WHAT TO DO
Answer these questions from the MethylNet tutorial text:
(a) What does the null scheduler indicate about the learning rate?
(b) Which three age estimators are named in the est_age command?
(c) In which folder is TCGA_SVC.py found?

STUDY TEXT
..........
Here's an example command of how to train the data:
methylnet-predict make_prediction -c -ic Age -v -j 45557456 -hl predictions/predict_hyperparameters_log.csv --learning_rate_vae 0.1 --learning_rate_mlp 0.05 --weight_decay 0.0001 --n_epochs 200 --scheduler null --batch_size 512 --dropout_p 0.5 --n_workers 4 --loss_reduction sum --hidden_layer_topology 200,300,3000
We make a prediction on age (-ic) using GPU with cuda (-c). Adding the validation set as before to terminate training before the model overfits. There are two separate learning rates for the vae and mlp. The null scheduler is just stating that we are using one learning rate throughout the learning process. Dropout (--dropout_p) specifies the percentage of neural network nodes for the model to ignore during the training process, which makes the model more generalizable, but too much of it and the model can have a difficult time learning. More or less, the other options are similar to the embedding ones. You'd just want to add the -cat option if you're training on a categorical variable. Also of note that if you're predicting on cell-type proportions, multiple targets can be predicted on simultaneously (like a multinomial logistic regression) using multiple -ic options followed by the pheno columns of interest. The data returned is similar to that for the embedding model, but stored in the predictions folder.
Once you are satisfied with your model's performance (check the hyperparameter logs in the predictions folder), you can again plot the data as such:
pymethyl-visualize transform_plot -i predictions/vae_mlp_methyl_arr.pkl -o visualizations/45557456_Age_mlp_embed.html -c Age -nn 8
It's easy to see that these fine-tuned embeddings are much more demonstrative of age than the VAE embeddings, but the VAE got us in the right direction: https://github.com/Christensen-Lab-Dartmouth/MethylNet/blob/master/methylnet_results/embeddings/age/finetune_embed.html
You can plot the training curves here and output some regression report here:
methylnet-predict regression_report
methylnet-visualize plot_training_curve -thr 2e6
You can also compare these results to other models, for instance we can calculate the age using other estimators:
pymethyl-utils est_age -a epitoc -a horvath -a hannum -ac Age -i age/test_set/test_methyl_array.pkl
Or if using the TCGA data, trying a support vector machine model with a hyperparameter scan (TCGA_SVC.py is in ./example_scripts; please submit an issue if any of the components are not fully functional, could be package dependency issues):
python TCGA_SVC.py -n 24 -o disease -tr train_val_test_sets/train_methyl_array.pkl -v train_val_test_sets/val_methyl_array.pkl -tt train_val_test_sets/test_methyl_array.pkl -s &
Again, note that many of these MethylNet hyperparameters may be difficult to tune, so we have a hyperparameter tuning framework that will be demonstrated in the next tutorial.
..........
MATERIAL PROVIDED
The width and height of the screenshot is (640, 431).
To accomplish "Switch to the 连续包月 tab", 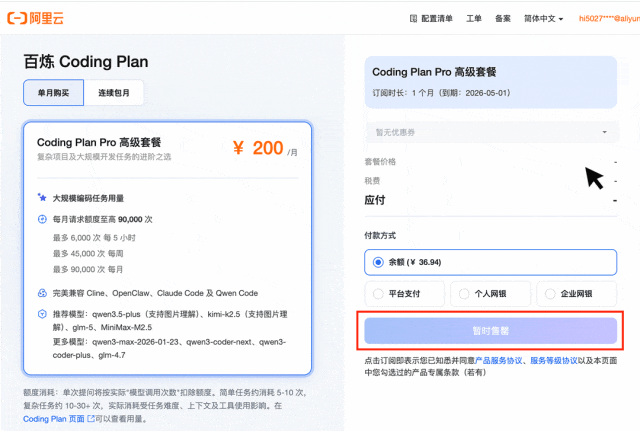I will tap(114, 93).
..........
ANSWER SPACE
(a) One learning rate is used throughout the learning process.
(b) epitoc, horvath and hannum.
(c) ./example_scripts